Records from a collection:
● ● ● ● ● ● ●
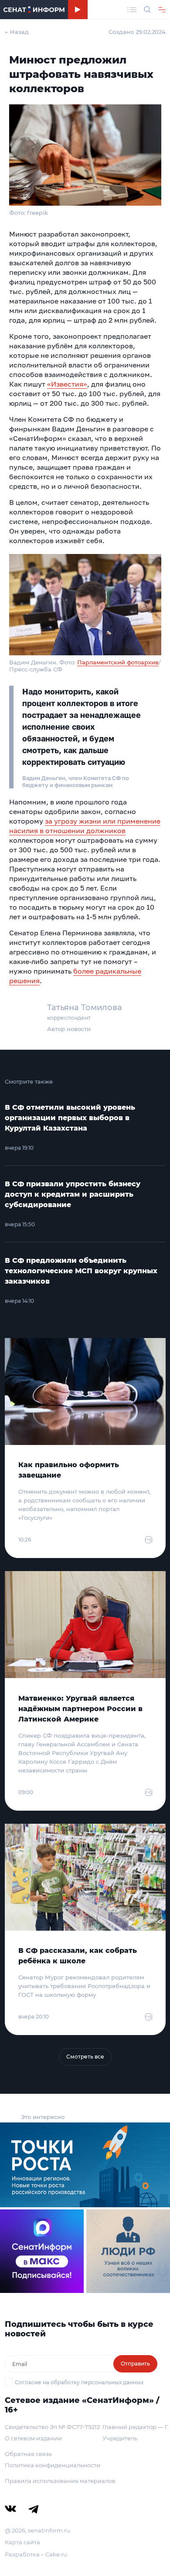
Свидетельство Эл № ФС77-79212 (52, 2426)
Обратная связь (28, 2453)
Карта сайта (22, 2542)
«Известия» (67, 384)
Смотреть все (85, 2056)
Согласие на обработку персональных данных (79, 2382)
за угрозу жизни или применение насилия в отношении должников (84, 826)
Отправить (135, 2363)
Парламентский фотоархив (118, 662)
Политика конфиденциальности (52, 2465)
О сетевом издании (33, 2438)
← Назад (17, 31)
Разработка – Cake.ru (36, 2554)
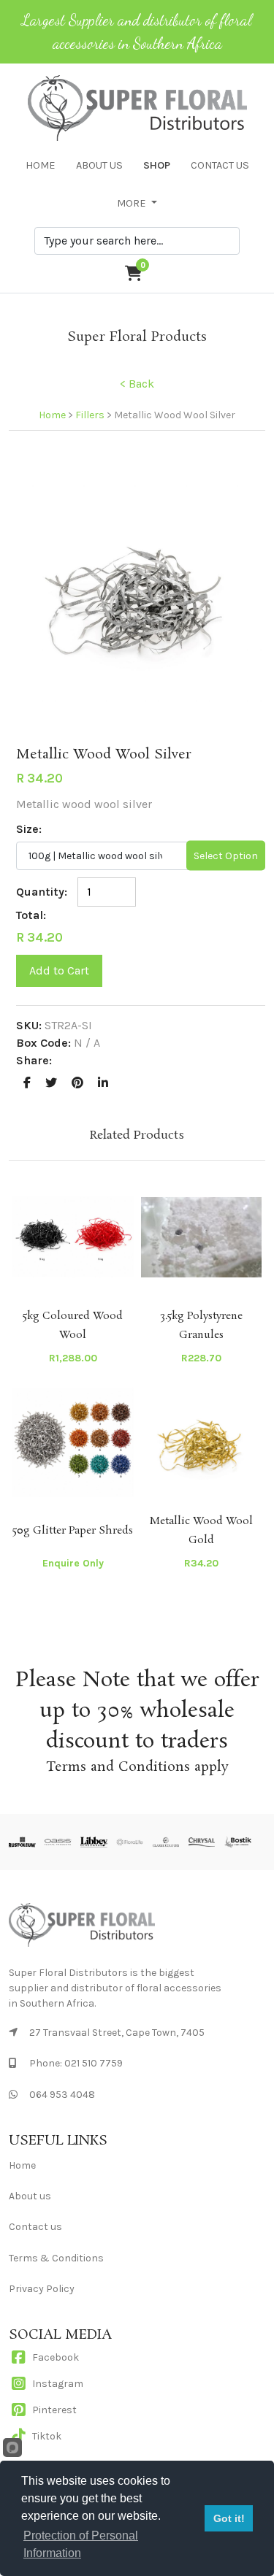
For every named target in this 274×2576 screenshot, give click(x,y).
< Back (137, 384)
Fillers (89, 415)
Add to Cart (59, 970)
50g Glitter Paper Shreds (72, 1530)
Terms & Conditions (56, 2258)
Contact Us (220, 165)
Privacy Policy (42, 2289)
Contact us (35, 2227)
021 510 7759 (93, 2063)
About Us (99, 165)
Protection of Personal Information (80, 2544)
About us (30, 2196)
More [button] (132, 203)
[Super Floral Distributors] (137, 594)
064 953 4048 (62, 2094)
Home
● ● ● ● ● ● ●
**To do:** Transcribe the entries above verbatim, excluding any image.

**Exercise result:**
Свидетельство Эл № ФС77-79212 (52, 2426)
Обратная связь (28, 2453)
Карта сайта (22, 2542)
«Известия» (67, 384)
Смотреть все (85, 2056)
Согласие на обработку персональных данных (79, 2382)
за угрозу жизни или применение насилия в отношении должников (84, 826)
Отправить (135, 2363)
Парламентский фотоархив (118, 662)
Политика конфиденциальности (52, 2465)
О сетевом издании (33, 2438)
← Назад (17, 31)
Разработка – Cake.ru (36, 2554)
For every named target in this 274×2576 screenshot, give click(x,y).
< Back (137, 384)
Fillers (89, 415)
Add to Cart (59, 970)
50g Glitter Paper Shreds (72, 1530)
Terms & Conditions (56, 2258)
Contact Us (220, 165)
Privacy Policy (42, 2289)
Contact us (35, 2227)
021 510 7759 (93, 2063)
About Us (99, 165)
Protection of Personal Information (80, 2544)
About us (30, 2196)
More [button] (132, 203)
[Super Floral Distributors] (137, 594)
064 953 4048 (62, 2094)
Home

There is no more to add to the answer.